Drosera rotundifolia (round leaved sundew) growing on a Sphagnum capillifolium hummock on blanket bog peat, Dartmoor National Park (Credit Paul Lunt)

Drosera rotundifolia (round leaved sundew) growing on a Sphagnum capillifolium hummock on blanket bog peat, Dartmoor National Park (Credit Paul Lunt)

The peatlands of Dartmoor could be an underestimated resource in the fight against climate change as their ability to store carbon has not diminished in almost 150 years, research shows.

Scientists from the University of Plymouth investigated whether there has been a reduction in the strength of carbon sinks in the moor’s valley mires and blanket bogs.

By taking a series of core samples they were able to analyse peat age, bulk density and carbon content and calculate past rates of carbon accumulation.

The results show that both past and contemporary rates of CO2 sequestration were found to be at the maximum of those reported for temperate peatlands.

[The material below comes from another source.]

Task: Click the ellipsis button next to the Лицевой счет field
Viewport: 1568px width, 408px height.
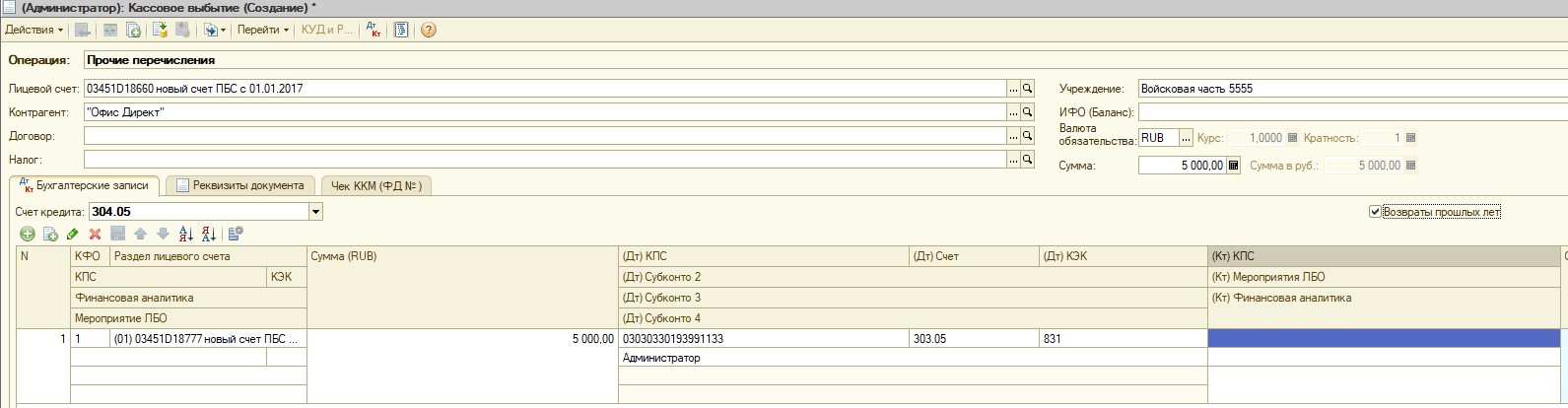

That, researchers say, suggests recent changes in climate appear to have had minimal impact on the strength of peatland carbon sinks in South West England.

It suggests that recent bioclimatic envelope models may be underestimating the potential future contribution that UK peatlands can make to carbon sequestration under observed climatic trends.

The study, published in the June edition of Science of the Total Environment, was conducted by academics and students from the University’s School of Geography, Earth and Environmental Sciences.

Lead author Dr Paul Lunt, Associate Professor (Senior Lecturer) in Environmental Science, said:

“Annually up to 10 tonnes of carbon dioxide is taken out of the atmosphere per hectare of peat forming vegetation and, in those terms, it is probably the most cost effective way of getting carbon out of the atmosphere. Our findings suggest that, contrary to expectations, the peatlands of Dartmoor are stable and possibly increasing, due – among other factors – to increased rainfall and changes in the patterns of rain. With government targets to be zero carbon by 2050, peatlands could therefore be an overlooked resource in the fight against climate change.”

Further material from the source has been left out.